▶ **What the exercise asks**: Down to the last character, repeat the data that follows.

▶ **Extracted material**:
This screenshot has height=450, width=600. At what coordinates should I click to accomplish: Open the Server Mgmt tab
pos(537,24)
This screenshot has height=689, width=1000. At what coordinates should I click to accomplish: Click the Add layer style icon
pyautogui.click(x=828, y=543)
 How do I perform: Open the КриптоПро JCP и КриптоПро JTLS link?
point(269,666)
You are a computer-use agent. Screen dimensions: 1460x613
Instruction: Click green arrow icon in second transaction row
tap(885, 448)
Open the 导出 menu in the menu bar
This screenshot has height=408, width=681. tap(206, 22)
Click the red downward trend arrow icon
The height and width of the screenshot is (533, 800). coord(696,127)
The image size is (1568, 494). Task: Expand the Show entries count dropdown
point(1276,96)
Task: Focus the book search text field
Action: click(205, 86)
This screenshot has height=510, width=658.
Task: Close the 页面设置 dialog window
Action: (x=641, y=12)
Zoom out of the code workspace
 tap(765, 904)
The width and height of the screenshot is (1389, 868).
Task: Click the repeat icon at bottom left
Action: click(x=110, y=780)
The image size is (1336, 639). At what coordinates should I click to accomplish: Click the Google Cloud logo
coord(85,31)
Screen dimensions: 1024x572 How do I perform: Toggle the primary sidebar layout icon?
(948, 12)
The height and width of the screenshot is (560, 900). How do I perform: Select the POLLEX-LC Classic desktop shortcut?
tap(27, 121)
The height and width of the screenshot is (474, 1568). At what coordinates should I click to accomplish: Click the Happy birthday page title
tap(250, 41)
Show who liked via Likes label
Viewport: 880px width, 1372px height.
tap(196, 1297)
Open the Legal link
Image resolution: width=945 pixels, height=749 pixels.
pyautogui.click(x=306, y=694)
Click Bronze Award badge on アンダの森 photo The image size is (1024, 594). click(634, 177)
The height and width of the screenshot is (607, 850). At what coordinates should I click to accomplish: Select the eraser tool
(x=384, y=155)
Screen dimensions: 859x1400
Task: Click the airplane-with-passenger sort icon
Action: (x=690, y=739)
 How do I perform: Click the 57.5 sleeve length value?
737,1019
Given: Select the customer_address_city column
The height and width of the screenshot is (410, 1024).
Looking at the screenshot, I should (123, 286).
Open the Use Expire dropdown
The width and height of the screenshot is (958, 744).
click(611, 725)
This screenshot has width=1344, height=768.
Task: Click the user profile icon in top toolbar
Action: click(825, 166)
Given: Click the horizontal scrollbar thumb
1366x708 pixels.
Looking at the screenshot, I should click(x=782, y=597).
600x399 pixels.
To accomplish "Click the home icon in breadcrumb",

▶ **Task result**:
This screenshot has height=450, width=600. At what coordinates should I click to accomplish: Open the Server Mgmt tab
pos(537,24)
This screenshot has height=689, width=1000. At what coordinates should I click to accomplish: Click the Add layer style icon
pyautogui.click(x=828, y=543)
 How do I perform: Open the КриптоПро JCP и КриптоПро JTLS link?
point(269,666)
You are a computer-use agent. Screen dimensions: 1460x613
Instruction: Click green arrow icon in second transaction row
tap(885, 448)
Open the 导出 menu in the menu bar
This screenshot has height=408, width=681. tap(206, 22)
Click the red downward trend arrow icon
The height and width of the screenshot is (533, 800). coord(696,127)
The image size is (1568, 494). Task: Expand the Show entries count dropdown
point(1276,96)
Task: Focus the book search text field
Action: click(205, 86)
This screenshot has height=510, width=658.
Task: Close the 页面设置 dialog window
Action: (x=641, y=12)
Zoom out of the code workspace
 tap(765, 904)
The width and height of the screenshot is (1389, 868).
Task: Click the repeat icon at bottom left
Action: click(x=110, y=780)
The image size is (1336, 639). At what coordinates should I click to accomplish: Click the Google Cloud logo
coord(85,31)
Screen dimensions: 1024x572 How do I perform: Toggle the primary sidebar layout icon?
(948, 12)
The height and width of the screenshot is (560, 900). How do I perform: Select the POLLEX-LC Classic desktop shortcut?
tap(27, 121)
The height and width of the screenshot is (474, 1568). At what coordinates should I click to accomplish: Click the Happy birthday page title
tap(250, 41)
Show who liked via Likes label
Viewport: 880px width, 1372px height.
tap(196, 1297)
Open the Legal link
Image resolution: width=945 pixels, height=749 pixels.
pyautogui.click(x=306, y=694)
Click Bronze Award badge on アンダの森 photo The image size is (1024, 594). click(634, 177)
The height and width of the screenshot is (607, 850). At what coordinates should I click to accomplish: Select the eraser tool
(x=384, y=155)
Screen dimensions: 859x1400
Task: Click the airplane-with-passenger sort icon
Action: (x=690, y=739)
 How do I perform: Click the 57.5 sleeve length value?
737,1019
Given: Select the customer_address_city column
The height and width of the screenshot is (410, 1024).
Looking at the screenshot, I should (123, 286).
Open the Use Expire dropdown
The width and height of the screenshot is (958, 744).
click(611, 725)
This screenshot has width=1344, height=768.
Task: Click the user profile icon in top toolbar
Action: click(825, 166)
Given: Click the horizontal scrollbar thumb
1366x708 pixels.
Looking at the screenshot, I should click(x=782, y=597).
600x399 pixels.
To accomplish "Click the home icon in breadcrumb",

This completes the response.